“现在在你面前的只有我,从宣。衣食住行我处处细心,一路照料寻医不曾疏漏,你不记得了不愿亲近我都忍着,你笑一笑我就欢喜不尽,为了你我连故旧旁亲都不要,一心跟你亡命天涯……为什么还是要离开我?”

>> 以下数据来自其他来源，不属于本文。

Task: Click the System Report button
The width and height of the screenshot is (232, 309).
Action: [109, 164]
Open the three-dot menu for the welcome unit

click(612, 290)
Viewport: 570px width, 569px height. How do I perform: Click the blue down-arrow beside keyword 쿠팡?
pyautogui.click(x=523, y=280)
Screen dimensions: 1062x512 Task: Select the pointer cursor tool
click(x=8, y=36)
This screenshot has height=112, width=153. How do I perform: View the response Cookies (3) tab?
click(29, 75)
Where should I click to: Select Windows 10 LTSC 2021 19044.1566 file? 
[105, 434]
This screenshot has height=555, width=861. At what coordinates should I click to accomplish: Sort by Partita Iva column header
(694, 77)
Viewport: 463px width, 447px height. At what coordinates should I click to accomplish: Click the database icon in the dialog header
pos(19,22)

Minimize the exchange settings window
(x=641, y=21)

四目相对,张从宣清晰看到男人晦暗发颤的瞳仁,恍惚之中,不觉忘了立刻挣开。
就这些天来说,对方的确妥帖至极。
“不是要跟你一刀两断,”他眼睫垂敛,轻声道,“这些天多谢照料,我感恩于心,可这不是你一意孤行的理由。现在把我留下,你正好落得轻松,两全其美。”
没有再说话,张启山沉默走过来,抬起手。
这像是个告别拥抱的姿态。
张从宣松了口气,又有些歉疚,无声回应了这个过分用力的拥抱,低声致歉:“过去是我做的不够好,但我想也许……还、有……机……”
颈后劈下的力道,如一道平地惊雷。
青年难以置信地睁大了眼瞳,然而昏暗骤然降临,几乎来不及做出任何抵抗。
最后的视野里,是男人沉在阴影中的沉冷面庞。
他终究不甘地闭上了眼。
“……你哪里都很好。”
张启山及时收紧双臂,将软倒的青年紧紧拥入怀中,挨着对方乖顺依偎的身体,忍不住深深叹了口气。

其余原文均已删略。